各国の大使館や大使公邸は、ウィーン条約で外交特権が認められており、家宅捜索することは不可能だが、警視庁は摘発に踏み切った。外務省にハフィントンポストが電話取材したところ「ガーナ政府から外務省に届け出が出ていないため、正式な大使公邸とは認められない。

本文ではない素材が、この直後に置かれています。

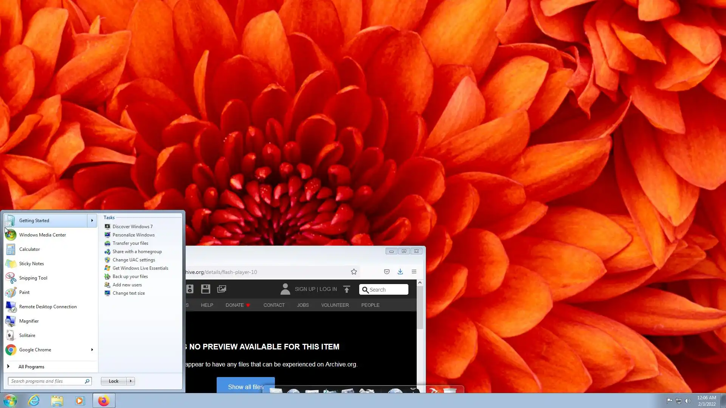This screenshot has width=726, height=408.
Task: Click the Lock button
Action: [113, 381]
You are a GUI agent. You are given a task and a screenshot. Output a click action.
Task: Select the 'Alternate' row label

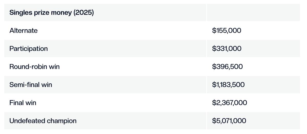pos(24,31)
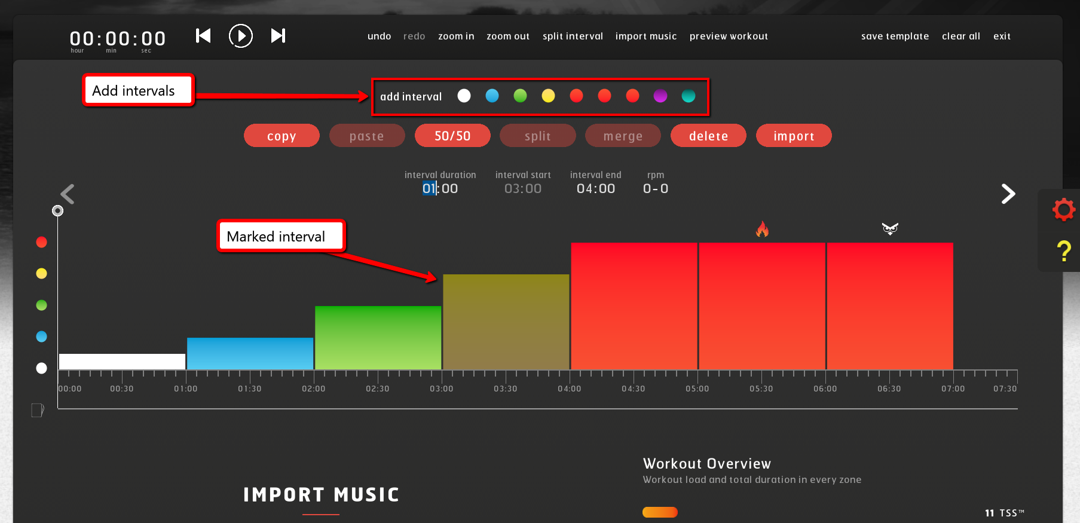Click the import music menu item
Image resolution: width=1080 pixels, height=523 pixels.
pos(645,36)
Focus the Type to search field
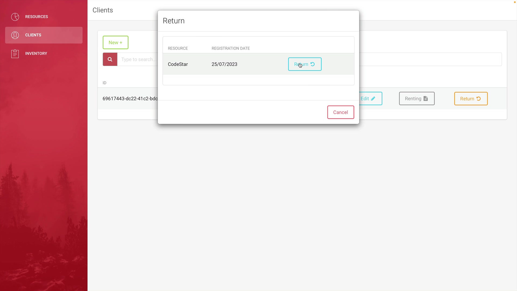This screenshot has width=517, height=291. (x=138, y=60)
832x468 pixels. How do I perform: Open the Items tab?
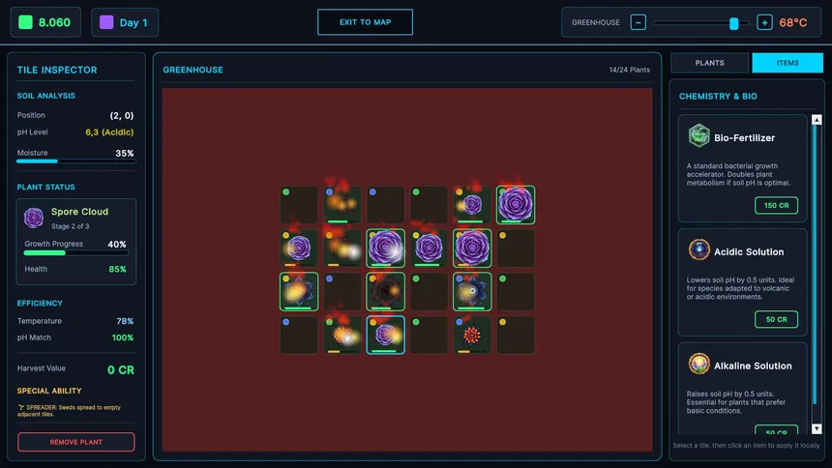787,63
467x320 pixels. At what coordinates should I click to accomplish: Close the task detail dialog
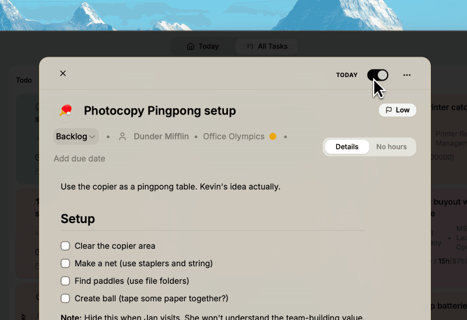pos(63,74)
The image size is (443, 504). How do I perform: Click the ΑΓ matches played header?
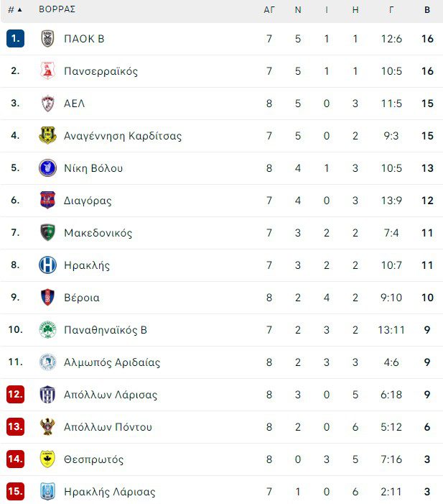(x=269, y=10)
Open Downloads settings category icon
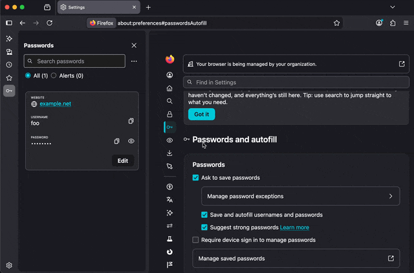The width and height of the screenshot is (414, 273). click(169, 153)
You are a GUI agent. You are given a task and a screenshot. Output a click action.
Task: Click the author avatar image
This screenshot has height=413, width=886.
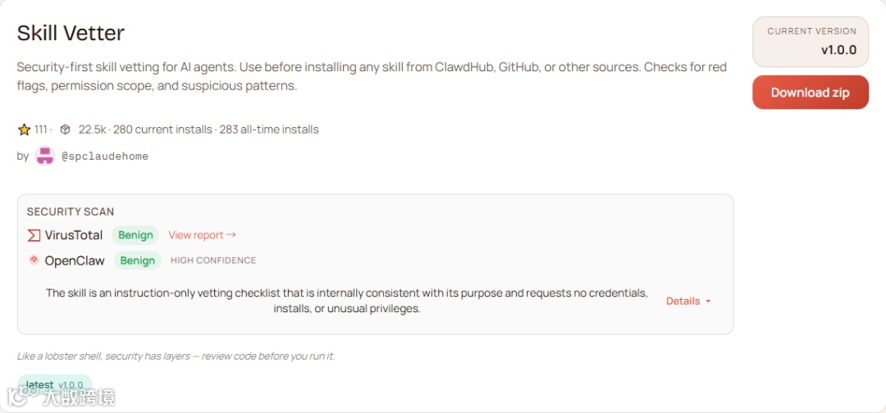click(x=45, y=156)
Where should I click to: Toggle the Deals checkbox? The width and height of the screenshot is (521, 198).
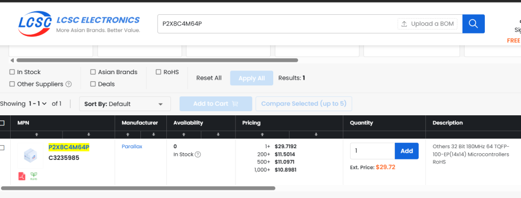click(93, 84)
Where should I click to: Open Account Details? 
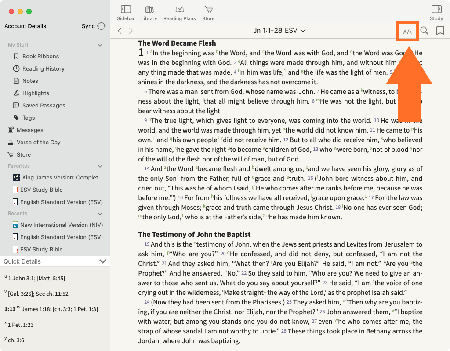[25, 26]
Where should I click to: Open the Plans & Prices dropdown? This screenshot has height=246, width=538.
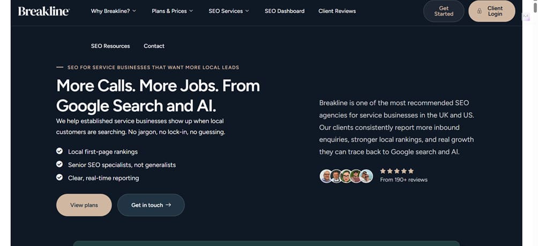point(172,11)
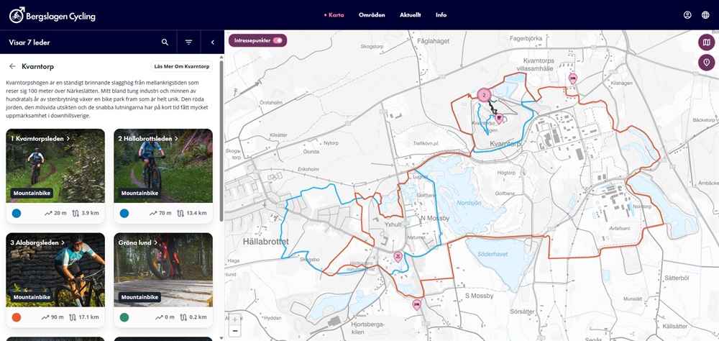This screenshot has width=719, height=341.
Task: Open the trail filter icon
Action: [188, 42]
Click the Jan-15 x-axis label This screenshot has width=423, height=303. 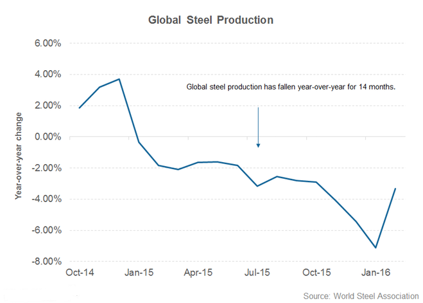pyautogui.click(x=139, y=273)
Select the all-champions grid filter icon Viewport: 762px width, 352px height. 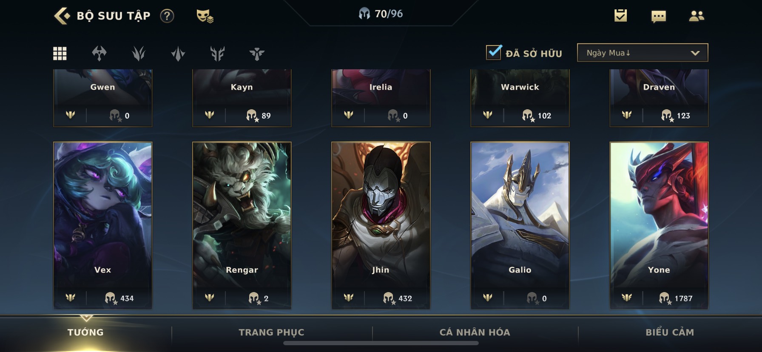[60, 54]
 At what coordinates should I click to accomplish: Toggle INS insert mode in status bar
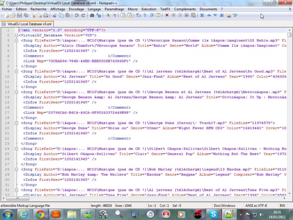click(282, 206)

ウィーン条約には抵触しない」と話している。

闇カジノの従業員が「大使館だから警察に捕まらない」といって客を募っていた疑いがあると、MSN産経ニュースが報じている。

玄関に「駐日ガーナ大使」と実名で掲げられていたが、外務省に届け出ていなかった。山野井容疑者らは「大使館だから警察に捕まらない」といって客を募り、2億円以上を売り上げていたとみられる。

(MSN産経ニュース「“大使公邸カジノ”摘発、10人逮捕 ガーナ大使の聴取要請 警視庁」2014/03/19 13:56)

また、従業員らは「ガーナ大使も来ていた」と証言していることから、警視庁保安課では大使の任意聴取を求めているという。外交特権で逮捕は不可能だが、聴取に応じない場合は「好ましくない人物」(ペルソナ・ノン・グラータ)として、国外退去を要請する可能性がある。

2010年6月に公開された北野武監督の映画「アウトレイジ」で題材にされるなど、外交特権を悪用した「大使館カジノ」はしばしば問題になるが、摘発に結びつくケースは稀だ。同年5月には、駐日コートジボワール大使館の元外交官が、都心に借りたビルの一室を賭博店に貸して報酬を得ていたとして、賭博開帳図利幇助(ほうじょ)容疑で警視庁に逮捕された事件があった。